**THE PROBLEM**
Below are records; print only the lines from the line containing "Task: Click the" to the end, both included, reproduced exactly and without the pictures.

Stored data:
____________

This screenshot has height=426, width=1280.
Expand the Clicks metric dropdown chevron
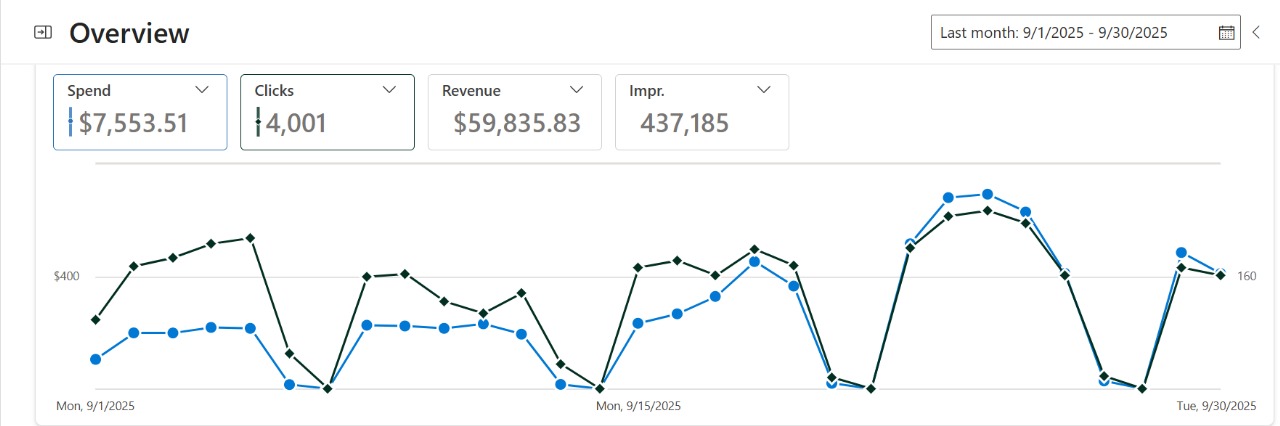tap(390, 90)
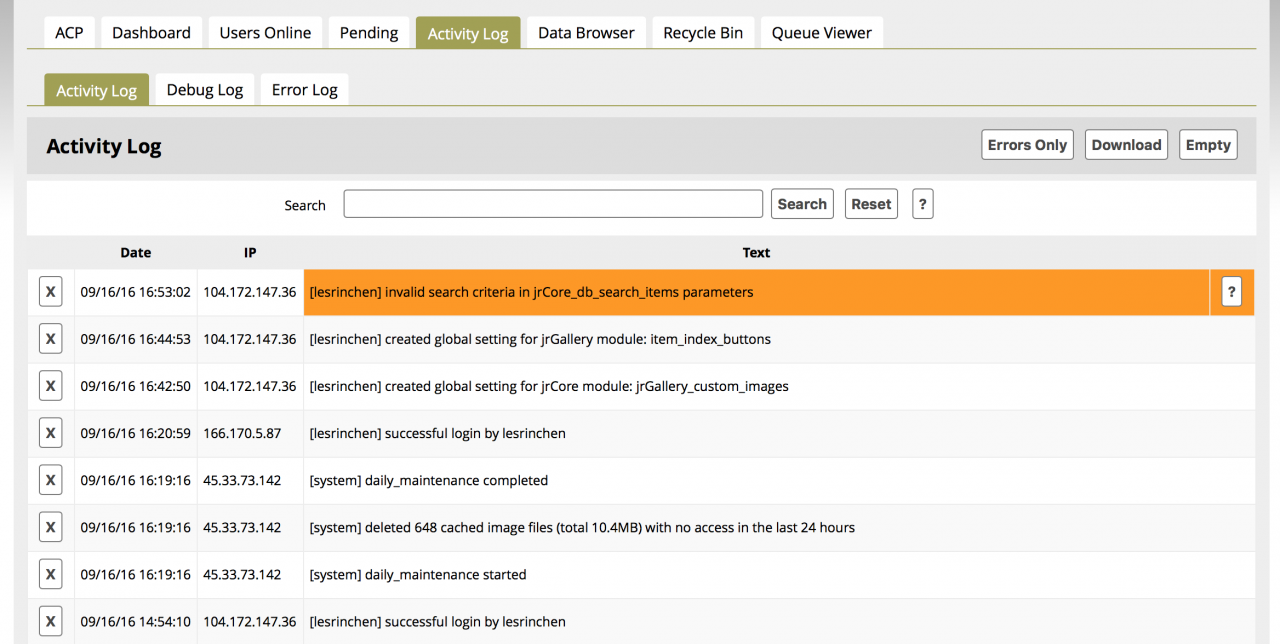1280x644 pixels.
Task: Reset the log search
Action: pos(870,204)
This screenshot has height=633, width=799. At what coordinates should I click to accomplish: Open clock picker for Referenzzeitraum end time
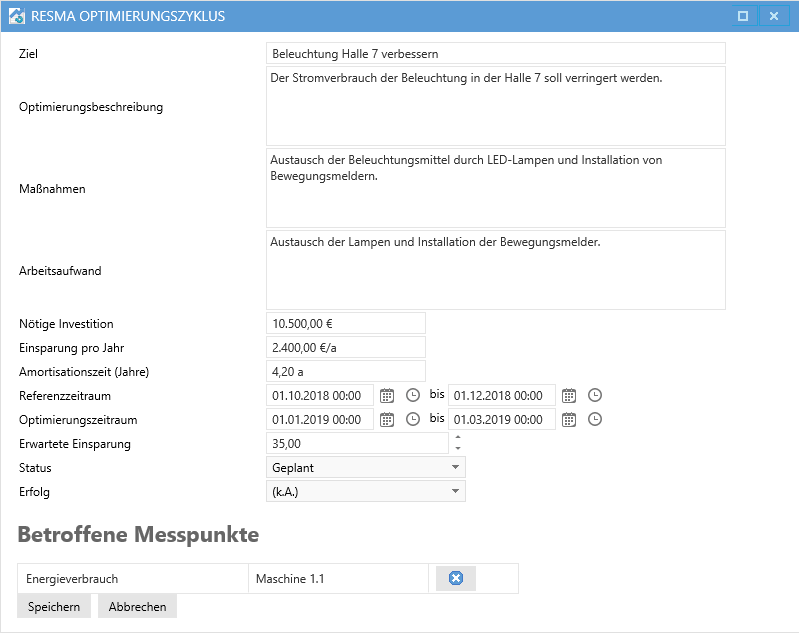coord(594,395)
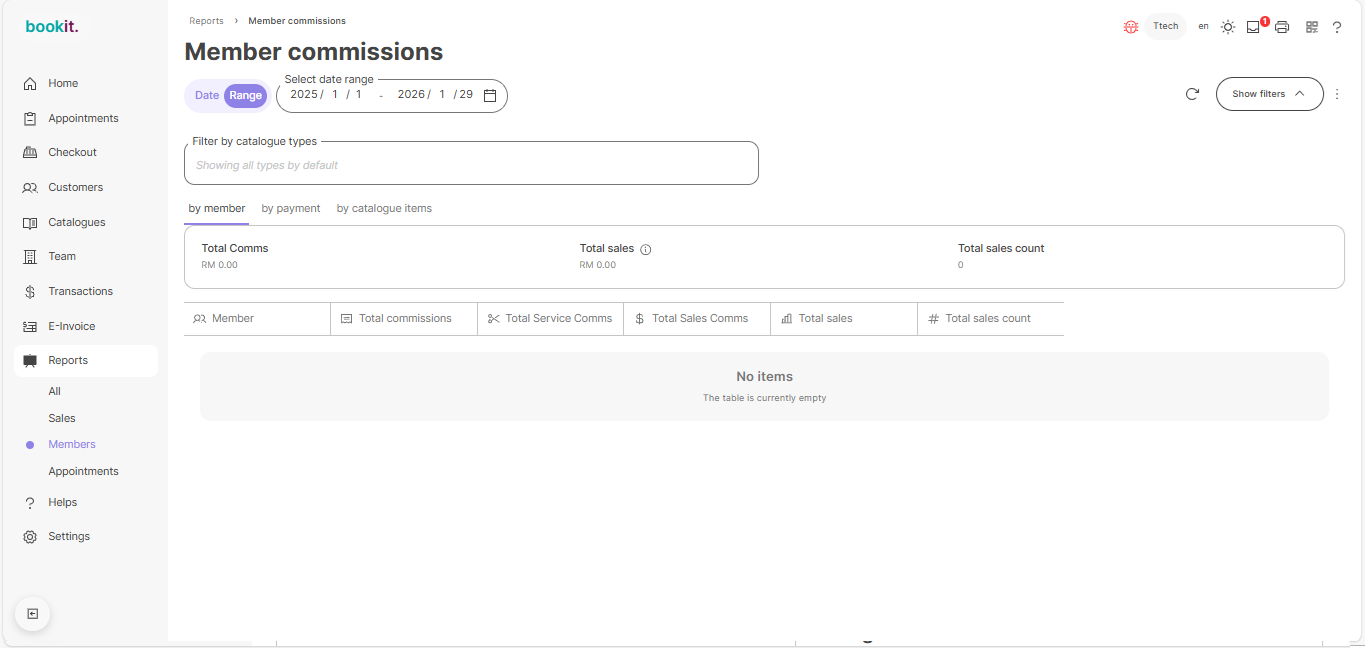The height and width of the screenshot is (648, 1365).
Task: Collapse the sidebar with bottom-left button
Action: pyautogui.click(x=32, y=613)
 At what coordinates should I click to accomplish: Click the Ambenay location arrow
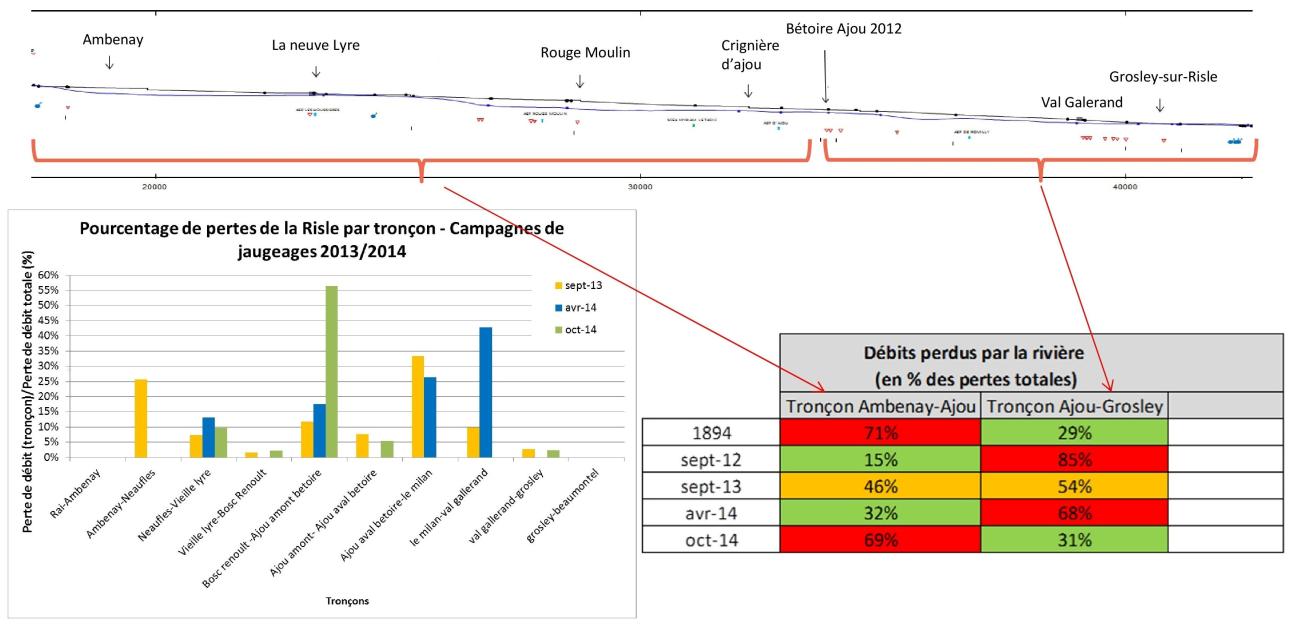point(108,65)
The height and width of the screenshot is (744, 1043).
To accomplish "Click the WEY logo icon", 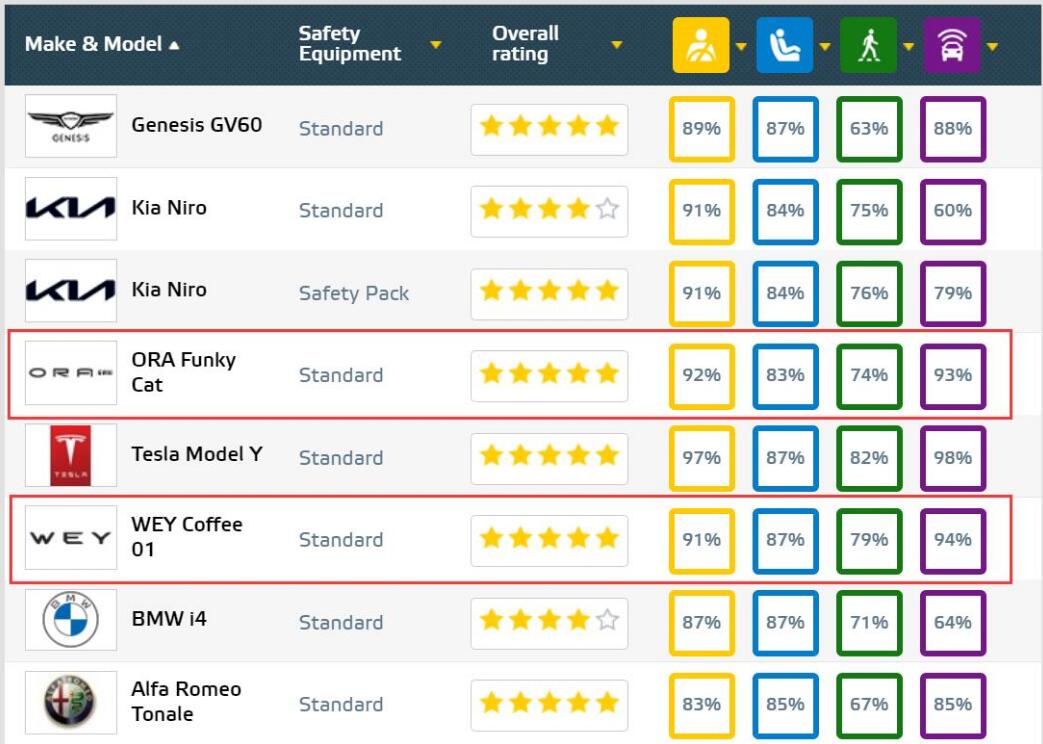I will tap(70, 538).
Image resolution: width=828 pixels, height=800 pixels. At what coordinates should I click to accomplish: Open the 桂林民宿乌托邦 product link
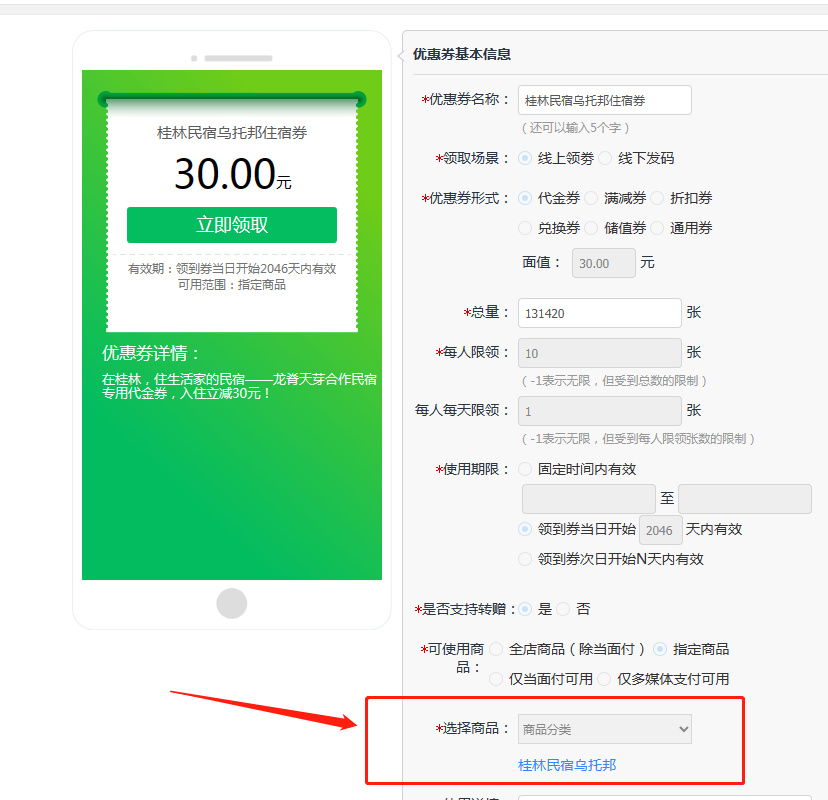click(x=567, y=765)
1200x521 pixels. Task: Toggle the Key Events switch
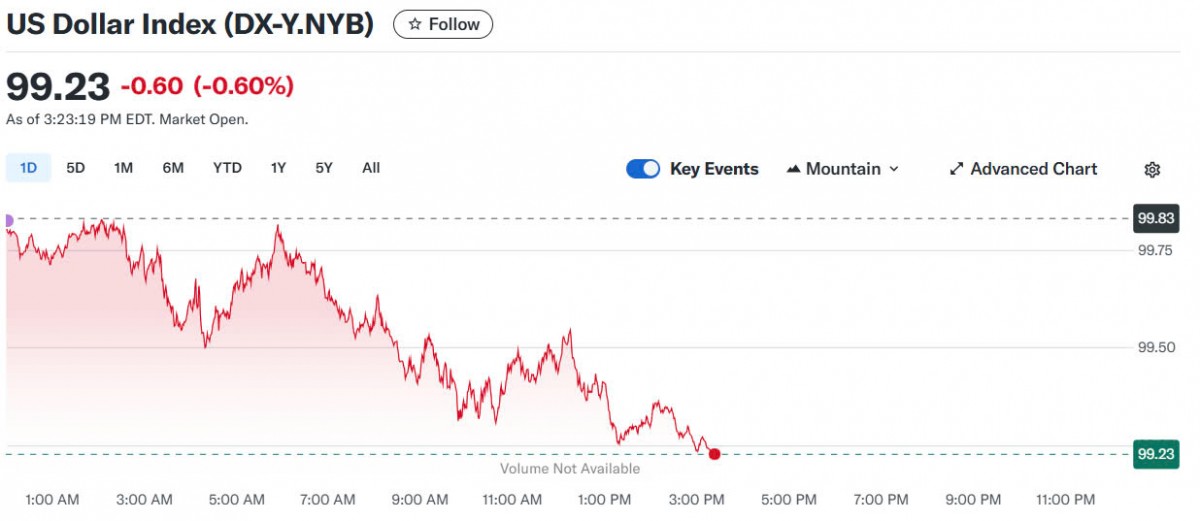(643, 169)
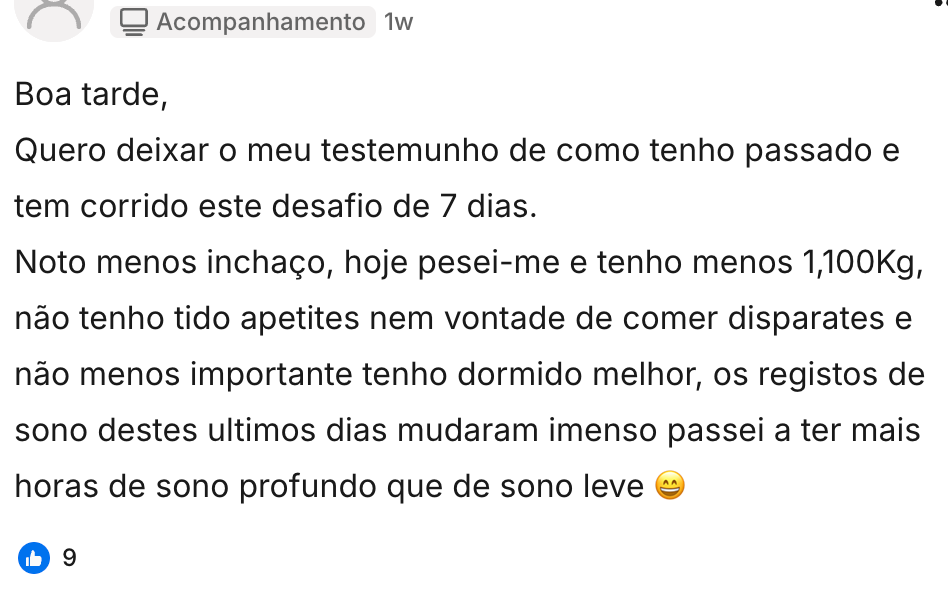
Task: View the 9 likes count
Action: (69, 557)
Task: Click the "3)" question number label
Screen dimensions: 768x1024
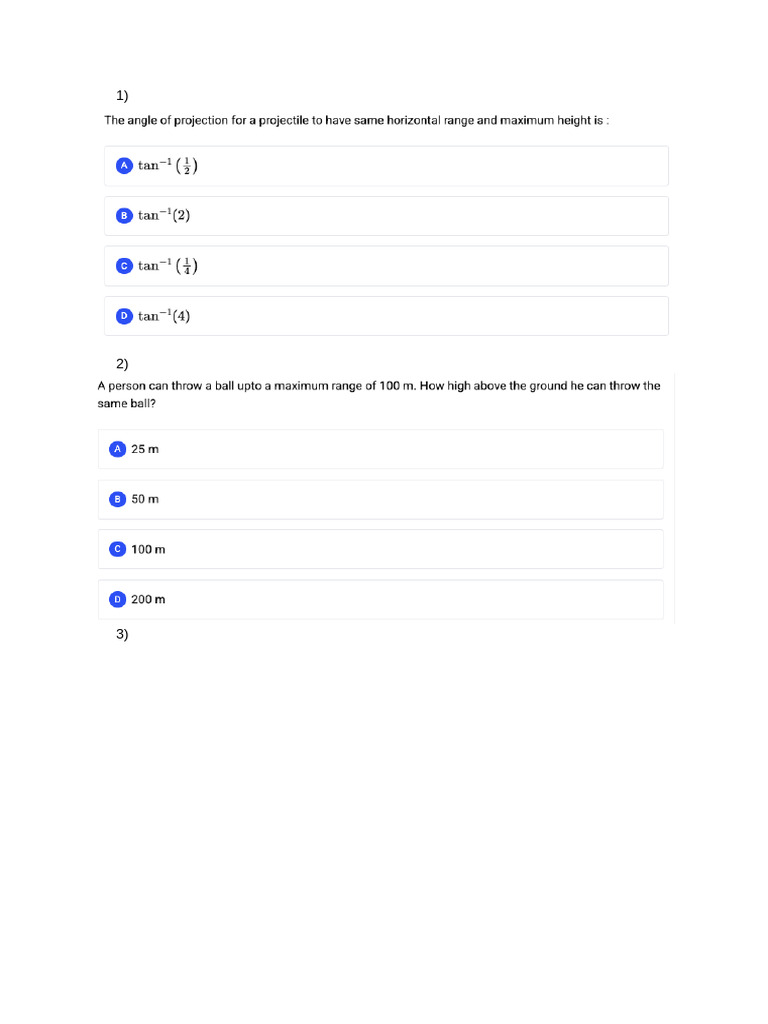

____________

**TASK RESULT**
Task: Click the "3)" question number label
Screen dimensions: 768x1024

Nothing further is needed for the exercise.